WHAT YOU ARE ASKED TO DO: Substitute "desktop automation agent" for "computer-use agent" throughout the items below, and leave everything else unchanged.

--- RECORD EXCERPTS ---

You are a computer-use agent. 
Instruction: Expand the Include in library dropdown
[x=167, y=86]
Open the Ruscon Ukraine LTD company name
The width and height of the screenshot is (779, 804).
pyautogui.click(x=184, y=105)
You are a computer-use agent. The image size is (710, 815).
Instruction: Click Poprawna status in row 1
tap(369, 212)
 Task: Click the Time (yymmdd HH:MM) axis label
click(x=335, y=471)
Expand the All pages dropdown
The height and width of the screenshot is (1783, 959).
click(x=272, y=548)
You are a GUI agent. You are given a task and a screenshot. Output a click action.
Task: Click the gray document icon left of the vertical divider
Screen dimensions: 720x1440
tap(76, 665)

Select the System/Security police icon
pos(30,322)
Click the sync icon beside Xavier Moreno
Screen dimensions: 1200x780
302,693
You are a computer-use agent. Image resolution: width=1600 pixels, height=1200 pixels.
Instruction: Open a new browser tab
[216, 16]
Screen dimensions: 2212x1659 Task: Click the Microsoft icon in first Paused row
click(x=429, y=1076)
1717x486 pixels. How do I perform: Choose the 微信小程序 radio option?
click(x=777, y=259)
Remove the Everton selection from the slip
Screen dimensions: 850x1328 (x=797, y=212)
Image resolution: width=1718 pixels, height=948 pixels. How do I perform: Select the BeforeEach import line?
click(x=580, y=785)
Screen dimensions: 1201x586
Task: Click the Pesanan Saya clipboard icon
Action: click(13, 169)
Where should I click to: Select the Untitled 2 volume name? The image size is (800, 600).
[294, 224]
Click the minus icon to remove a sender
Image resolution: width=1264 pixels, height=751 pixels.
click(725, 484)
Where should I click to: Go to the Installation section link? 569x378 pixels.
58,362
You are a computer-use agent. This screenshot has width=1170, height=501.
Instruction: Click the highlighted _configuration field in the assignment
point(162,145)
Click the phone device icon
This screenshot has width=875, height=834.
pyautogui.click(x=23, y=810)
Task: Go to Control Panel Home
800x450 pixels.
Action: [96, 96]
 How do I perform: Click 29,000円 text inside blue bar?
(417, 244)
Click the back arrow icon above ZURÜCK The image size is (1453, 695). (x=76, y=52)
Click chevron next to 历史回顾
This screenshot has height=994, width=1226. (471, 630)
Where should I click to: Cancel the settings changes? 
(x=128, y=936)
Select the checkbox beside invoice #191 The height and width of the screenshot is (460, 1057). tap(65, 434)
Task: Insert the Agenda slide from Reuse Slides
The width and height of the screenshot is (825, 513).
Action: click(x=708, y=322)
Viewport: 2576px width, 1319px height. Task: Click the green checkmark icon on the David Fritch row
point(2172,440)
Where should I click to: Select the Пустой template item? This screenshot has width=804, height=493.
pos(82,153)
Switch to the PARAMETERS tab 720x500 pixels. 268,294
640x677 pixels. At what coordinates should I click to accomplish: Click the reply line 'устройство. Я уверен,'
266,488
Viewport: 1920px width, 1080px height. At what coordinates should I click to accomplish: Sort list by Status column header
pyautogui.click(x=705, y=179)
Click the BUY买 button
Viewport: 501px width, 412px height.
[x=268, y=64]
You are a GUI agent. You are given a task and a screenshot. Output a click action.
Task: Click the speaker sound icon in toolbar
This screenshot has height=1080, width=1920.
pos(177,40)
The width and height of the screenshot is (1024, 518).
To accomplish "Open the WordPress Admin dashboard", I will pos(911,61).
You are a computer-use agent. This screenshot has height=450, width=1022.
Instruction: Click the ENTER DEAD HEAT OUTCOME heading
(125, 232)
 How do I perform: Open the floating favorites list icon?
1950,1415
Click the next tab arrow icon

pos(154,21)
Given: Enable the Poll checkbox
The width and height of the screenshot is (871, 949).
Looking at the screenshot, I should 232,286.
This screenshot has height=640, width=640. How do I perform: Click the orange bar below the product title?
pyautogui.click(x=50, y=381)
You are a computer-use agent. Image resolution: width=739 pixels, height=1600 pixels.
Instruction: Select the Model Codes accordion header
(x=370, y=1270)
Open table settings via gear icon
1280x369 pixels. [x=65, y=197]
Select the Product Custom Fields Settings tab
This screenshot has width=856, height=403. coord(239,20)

---

COMPLETE RESPONSE:
You are a desktop automation agent. 
Instruction: Expand the Include in library dropdown
[x=167, y=86]
Open the Ruscon Ukraine LTD company name
The width and height of the screenshot is (779, 804).
pyautogui.click(x=184, y=105)
You are a desktop automation agent. The image size is (710, 815).
Instruction: Click Poprawna status in row 1
tap(369, 212)
 Task: Click the Time (yymmdd HH:MM) axis label
click(x=335, y=471)
Expand the All pages dropdown
The height and width of the screenshot is (1783, 959).
click(x=272, y=548)
You are a GUI agent. You are given a task and a screenshot. Output a click action.
Task: Click the gray document icon left of the vertical divider
Screen dimensions: 720x1440
tap(76, 665)

Select the System/Security police icon
pos(30,322)
Click the sync icon beside Xavier Moreno
Screen dimensions: 1200x780
302,693
You are a desktop automation agent. Image resolution: width=1600 pixels, height=1200 pixels.
Instruction: Open a new browser tab
[216, 16]
Screen dimensions: 2212x1659 Task: Click the Microsoft icon in first Paused row
click(x=429, y=1076)
1717x486 pixels. How do I perform: Choose the 微信小程序 radio option?
click(x=777, y=259)
Remove the Everton selection from the slip
Screen dimensions: 850x1328 (x=797, y=212)
Image resolution: width=1718 pixels, height=948 pixels. How do I perform: Select the BeforeEach import line?
click(x=580, y=785)
Screen dimensions: 1201x586
Task: Click the Pesanan Saya clipboard icon
Action: click(13, 169)
Where should I click to: Select the Untitled 2 volume name? The image size is (800, 600).
[294, 224]
Click the minus icon to remove a sender
Image resolution: width=1264 pixels, height=751 pixels.
click(725, 484)
Where should I click to: Go to the Installation section link? 569x378 pixels.
58,362
You are a desktop automation agent. This screenshot has width=1170, height=501.
Instruction: Click the highlighted _configuration field in the assignment
point(162,145)
Click the phone device icon
This screenshot has width=875, height=834.
pyautogui.click(x=23, y=810)
Task: Go to Control Panel Home
800x450 pixels.
Action: [96, 96]
 How do I perform: Click 29,000円 text inside blue bar?
(417, 244)
Click the back arrow icon above ZURÜCK The image size is (1453, 695). (x=76, y=52)
Click chevron next to 历史回顾
This screenshot has height=994, width=1226. (471, 630)
Where should I click to: Cancel the settings changes? 
(x=128, y=936)
Select the checkbox beside invoice #191 The height and width of the screenshot is (460, 1057). tap(65, 434)
Task: Insert the Agenda slide from Reuse Slides
The width and height of the screenshot is (825, 513).
Action: click(x=708, y=322)
Viewport: 2576px width, 1319px height. Task: Click the green checkmark icon on the David Fritch row
point(2172,440)
Where should I click to: Select the Пустой template item? This screenshot has width=804, height=493.
pos(82,153)
Switch to the PARAMETERS tab 720x500 pixels. 268,294
640x677 pixels. At what coordinates should I click to accomplish: Click the reply line 'устройство. Я уверен,'
266,488
Viewport: 1920px width, 1080px height. At what coordinates should I click to accomplish: Sort list by Status column header
pyautogui.click(x=705, y=179)
Click the BUY买 button
Viewport: 501px width, 412px height.
[x=268, y=64]
You are a GUI agent. You are given a task and a screenshot. Output a click action.
Task: Click the speaker sound icon in toolbar
This screenshot has height=1080, width=1920.
pos(177,40)
The width and height of the screenshot is (1024, 518).
To accomplish "Open the WordPress Admin dashboard", I will pos(911,61).
You are a desktop automation agent. This screenshot has height=450, width=1022.
Instruction: Click the ENTER DEAD HEAT OUTCOME heading
(125, 232)
 How do I perform: Open the floating favorites list icon?
1950,1415
Click the next tab arrow icon

pos(154,21)
Given: Enable the Poll checkbox
The width and height of the screenshot is (871, 949).
Looking at the screenshot, I should 232,286.
This screenshot has height=640, width=640. How do I perform: Click the orange bar below the product title?
pyautogui.click(x=50, y=381)
You are a desktop automation agent. Image resolution: width=739 pixels, height=1600 pixels.
Instruction: Select the Model Codes accordion header
(x=370, y=1270)
Open table settings via gear icon
1280x369 pixels. [x=65, y=197]
Select the Product Custom Fields Settings tab
This screenshot has width=856, height=403. coord(239,20)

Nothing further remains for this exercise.